Is your smartphone making you stupid?

March 6, 2015

Dumb and Dumber To (credit: Universal Studios)

A study by University of Waterloo researchers suggests that smartphone users who are intuitive thinkers — more prone to relying on gut feelings and instincts when making decisions — frequently use search engines rather than their own brainpower.

“They may look up information that they actually know or could easily learn, but are unwilling to make the effort to actually think about it,” said Gordon Pennycook, co-lead author of the study, and a PhD candidate in the Department of Psychology at Waterloo.

In contrast, analytical thinkers second-guess themselves and analyze a problem in a more logical sort of way. Highly intelligent people are more analytical and less intuitive when solving problems.

“Decades of research has revealed that humans are eager to avoid expending effort when problem-solving and it seems likely that people will increasingly use their smartphones as an extended mind,” said Nathaniel Barr, the other lead author of the paper, and a postdoctoral researcher at Waterloo.

In three studies involving 660 participants, the researchers examined various measures including cognitive style ranging from intuitive to analytical, plus verbal and numeracy skills. Then they looked at the participants’ smartphone habits.

Association between heavy search-engine use and lower intelligence

Participants in the study who demonstrated stronger cognitive skills and a greater willingness to think in an analytical way spent less time using their smartphones’ search-engine function.

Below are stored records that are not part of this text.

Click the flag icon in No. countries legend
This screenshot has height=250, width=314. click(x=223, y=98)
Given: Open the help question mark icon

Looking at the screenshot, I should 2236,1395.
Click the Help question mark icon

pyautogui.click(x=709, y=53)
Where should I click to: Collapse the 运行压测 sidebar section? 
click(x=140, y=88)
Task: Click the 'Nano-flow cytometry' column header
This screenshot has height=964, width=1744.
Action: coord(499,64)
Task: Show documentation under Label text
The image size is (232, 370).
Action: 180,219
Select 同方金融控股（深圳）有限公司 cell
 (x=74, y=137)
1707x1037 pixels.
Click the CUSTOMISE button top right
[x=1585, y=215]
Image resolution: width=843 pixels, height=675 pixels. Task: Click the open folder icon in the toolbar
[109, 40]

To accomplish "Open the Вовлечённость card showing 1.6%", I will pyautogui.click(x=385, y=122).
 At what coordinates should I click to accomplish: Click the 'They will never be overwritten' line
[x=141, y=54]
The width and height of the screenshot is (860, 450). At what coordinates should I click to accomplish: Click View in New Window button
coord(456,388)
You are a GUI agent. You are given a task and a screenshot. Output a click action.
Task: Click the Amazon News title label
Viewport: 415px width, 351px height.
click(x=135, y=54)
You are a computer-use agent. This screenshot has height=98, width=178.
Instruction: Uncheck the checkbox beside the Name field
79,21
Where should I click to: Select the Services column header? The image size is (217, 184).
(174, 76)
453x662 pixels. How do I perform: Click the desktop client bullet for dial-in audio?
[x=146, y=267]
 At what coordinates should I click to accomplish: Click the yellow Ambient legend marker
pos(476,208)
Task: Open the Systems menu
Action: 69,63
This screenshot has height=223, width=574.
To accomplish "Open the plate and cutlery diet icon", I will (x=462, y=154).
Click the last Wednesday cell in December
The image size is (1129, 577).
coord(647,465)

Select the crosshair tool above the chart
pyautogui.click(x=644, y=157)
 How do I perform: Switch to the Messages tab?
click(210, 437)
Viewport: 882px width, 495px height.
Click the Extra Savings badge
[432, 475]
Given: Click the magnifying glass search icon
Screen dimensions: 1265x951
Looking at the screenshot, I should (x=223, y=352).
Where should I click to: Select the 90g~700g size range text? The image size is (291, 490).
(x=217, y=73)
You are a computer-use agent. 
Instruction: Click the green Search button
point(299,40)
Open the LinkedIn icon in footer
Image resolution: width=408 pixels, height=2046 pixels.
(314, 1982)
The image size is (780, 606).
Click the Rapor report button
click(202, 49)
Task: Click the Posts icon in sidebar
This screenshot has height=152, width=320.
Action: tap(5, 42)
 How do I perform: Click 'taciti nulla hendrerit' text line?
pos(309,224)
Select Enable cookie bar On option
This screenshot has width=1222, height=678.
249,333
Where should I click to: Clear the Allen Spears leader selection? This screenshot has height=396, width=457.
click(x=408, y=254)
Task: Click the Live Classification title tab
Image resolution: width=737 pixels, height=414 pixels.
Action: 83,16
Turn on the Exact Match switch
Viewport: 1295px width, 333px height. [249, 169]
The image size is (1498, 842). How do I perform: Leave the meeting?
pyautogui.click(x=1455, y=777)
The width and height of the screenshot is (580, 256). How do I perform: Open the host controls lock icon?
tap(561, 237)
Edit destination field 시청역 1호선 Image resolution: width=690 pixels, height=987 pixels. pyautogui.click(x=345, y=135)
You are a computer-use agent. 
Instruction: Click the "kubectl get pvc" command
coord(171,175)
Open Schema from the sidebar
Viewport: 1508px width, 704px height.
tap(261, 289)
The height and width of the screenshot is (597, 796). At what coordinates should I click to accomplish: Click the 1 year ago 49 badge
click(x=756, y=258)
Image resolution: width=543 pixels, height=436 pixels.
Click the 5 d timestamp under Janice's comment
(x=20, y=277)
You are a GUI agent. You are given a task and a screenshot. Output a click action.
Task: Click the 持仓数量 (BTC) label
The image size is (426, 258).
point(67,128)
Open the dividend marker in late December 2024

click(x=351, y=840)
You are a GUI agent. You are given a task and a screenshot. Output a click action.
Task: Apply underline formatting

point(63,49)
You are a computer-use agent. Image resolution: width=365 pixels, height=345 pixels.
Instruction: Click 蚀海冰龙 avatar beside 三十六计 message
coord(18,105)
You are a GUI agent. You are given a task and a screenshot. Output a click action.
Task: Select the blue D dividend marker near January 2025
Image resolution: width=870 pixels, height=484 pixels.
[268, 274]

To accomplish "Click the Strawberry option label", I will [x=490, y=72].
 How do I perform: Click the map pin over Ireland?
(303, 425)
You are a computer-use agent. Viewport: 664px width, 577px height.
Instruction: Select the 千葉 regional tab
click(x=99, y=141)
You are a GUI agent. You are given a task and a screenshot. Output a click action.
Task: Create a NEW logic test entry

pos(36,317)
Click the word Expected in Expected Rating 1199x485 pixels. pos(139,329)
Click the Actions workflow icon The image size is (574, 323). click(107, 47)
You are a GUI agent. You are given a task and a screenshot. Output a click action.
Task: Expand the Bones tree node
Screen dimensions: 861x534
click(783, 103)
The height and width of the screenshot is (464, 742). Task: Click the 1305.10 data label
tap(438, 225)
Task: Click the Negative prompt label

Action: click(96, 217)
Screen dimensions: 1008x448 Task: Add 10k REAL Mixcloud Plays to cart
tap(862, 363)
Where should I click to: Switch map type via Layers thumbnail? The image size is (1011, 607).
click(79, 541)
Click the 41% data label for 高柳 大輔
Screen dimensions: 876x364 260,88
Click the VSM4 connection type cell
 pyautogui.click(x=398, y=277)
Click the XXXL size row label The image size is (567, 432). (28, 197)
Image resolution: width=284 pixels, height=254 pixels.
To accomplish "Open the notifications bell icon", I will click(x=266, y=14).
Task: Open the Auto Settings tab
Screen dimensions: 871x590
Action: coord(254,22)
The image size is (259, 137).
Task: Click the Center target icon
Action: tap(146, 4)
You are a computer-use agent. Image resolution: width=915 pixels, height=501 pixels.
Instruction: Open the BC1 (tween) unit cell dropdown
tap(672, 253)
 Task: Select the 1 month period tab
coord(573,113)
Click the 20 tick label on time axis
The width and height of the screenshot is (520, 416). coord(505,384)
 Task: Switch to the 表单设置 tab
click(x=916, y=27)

“Our research provides support for an association between heavy smartphone use and lowered intelligence,” said Pennycook. “Whether smartphones actually decrease intelligence is still an open question that requires future research.”

The researchers say that avoiding using our own minds to problem-solve might have adverse consequences for aging.

“Our reliance on smartphones and other devices will likely only continue to rise,” said Barr. “It’s important to understand how smartphones affect and relate to human psychology before these technologies are so fully ingrained that it’s hard to recall what life was like without them. We may already be at that point.”

The results also indicate that use of social media and entertainment applications generally did not correlate to higher or lower cognitive abilities.

Professors Jennifer Stolz and Jonathan Fugelsang, also from Waterloo’s Department of Psychology, are co-authors of the study published in the journal Computers in Human Behavior. Funding from the Natural Sciences and Engineering Research Council of Canada supported the research.


Abstract of The brain in your pocket: Evidence that Smartphones are used to supplant thinking

With the advent of Smartphone technology, access to the internet and its associated knowledge base is at one’s fingertips. What consequences does this have for human cognition? We frame Smartphone use as an instantiation of the extended mind—the notion that our cognition goes beyond our brains—and in so doing, characterize a modern form of cognitive miserliness. Specifically, that people typically forego effortful analytic thinking in lieu of fast and easy intuition suggests that individuals may allow their Smartphones to do their thinking for them. Our account predicts that individuals who are relatively less willing and/or able to engage effortful reasoning processes may compensate by relying on the internet through their Smartphones. Across three studies, we find that those who think more intuitively and less analytically when given reasoning problems were more likely to rely on their Smartphones (i.e., extended mind) for information in their everyday lives. There was no such association with the amount of time using the Smartphone for social media and entertainment purposes, nor did boredom proneness qualify any of our results. These findings demonstrate that people may offload thinking to technology, which in turn demands that psychological science understand the meshing of mind and media to adequately characterize human experience and cognition in the modern era.